It doesn't really matter what approach you take. What I find is in all casinos where I come, 10 to 15% of the players produces 60 to 70% of the bottom line.
And when a slot manager tells me, "I know my players," my heart jumps because then I think, "Wow, that would be fantastic." The reality is that when you walk a casino floor, what you see is the 70, 80% of the players that produces 15% of the income. And I think that is a very commonly made mistake. I think intuitively probably right, is that managers want to make that category of people happy. Because if I tell them, "Well, maybe you should reserve some product for the people that you don't see that produce a much bigger part of your income," they say, "Yeah, but I don't want to disappoint my players."

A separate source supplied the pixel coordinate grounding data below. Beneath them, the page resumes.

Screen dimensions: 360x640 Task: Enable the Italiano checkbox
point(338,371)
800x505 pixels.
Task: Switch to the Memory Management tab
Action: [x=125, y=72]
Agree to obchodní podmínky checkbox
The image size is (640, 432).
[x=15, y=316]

Well, in not disappointing the 80% of the players that produces 15% of your income, you're going to disappoint the 15% that produces 80% of your income. So that is I think one of the things that I run into very, very frequently lately.
Nick Hogan:
Yes. And we see this, I think as we do a lot of research on this and we see it reflected very clearly in the inventory, meaning that the stuff that is really performant and huge with those what we call the host level players or your VIPs, or again, that 15% of your player base that's generating well over the majority of your revenues, we see that the product for them is really crowded out by the stuff that's really kind of out there and played only by the riffraff. And I'm sure as you see this, I'm sure you see this in every market you touch, do you not?
Lucien Wijsman:
Yeah. And I think I've a big follower of the things you are doing. And then in Europe, I think a big difference between the United States and Europe is that in Europe, the penetration of multi game devices, slot machines that have up to 64 different games is much more prevalent than in the United States. But even on those devices, if I ask slot managers to look at individual machines with more than 30 games and tell me where the total bet, where the games played are being played, what you find is that out of these 64 games that you have on a multi game device, 90% of the game played, 90% of the total bet is on three or four games. So what you see on gaming floors at large, you also see that on individual multi game devices where if a multi game device is being played by the 80% that produces 15% of the income, that is not necessarily the game that the gambler wants to play.
He then has to find another device. It's not solving the problem. Having more multi game devices is not solving a problem that you have in the United States. The problem is the same. And on a big floor or on a multi game device, what happens is players lose either time if they're time constrained or they lose money when they're bet constrained in playing the games that they don't really want to play because they can't find the game title that is their favorite game title. So they end up wandering the floor and playing game titles that are not their first choice.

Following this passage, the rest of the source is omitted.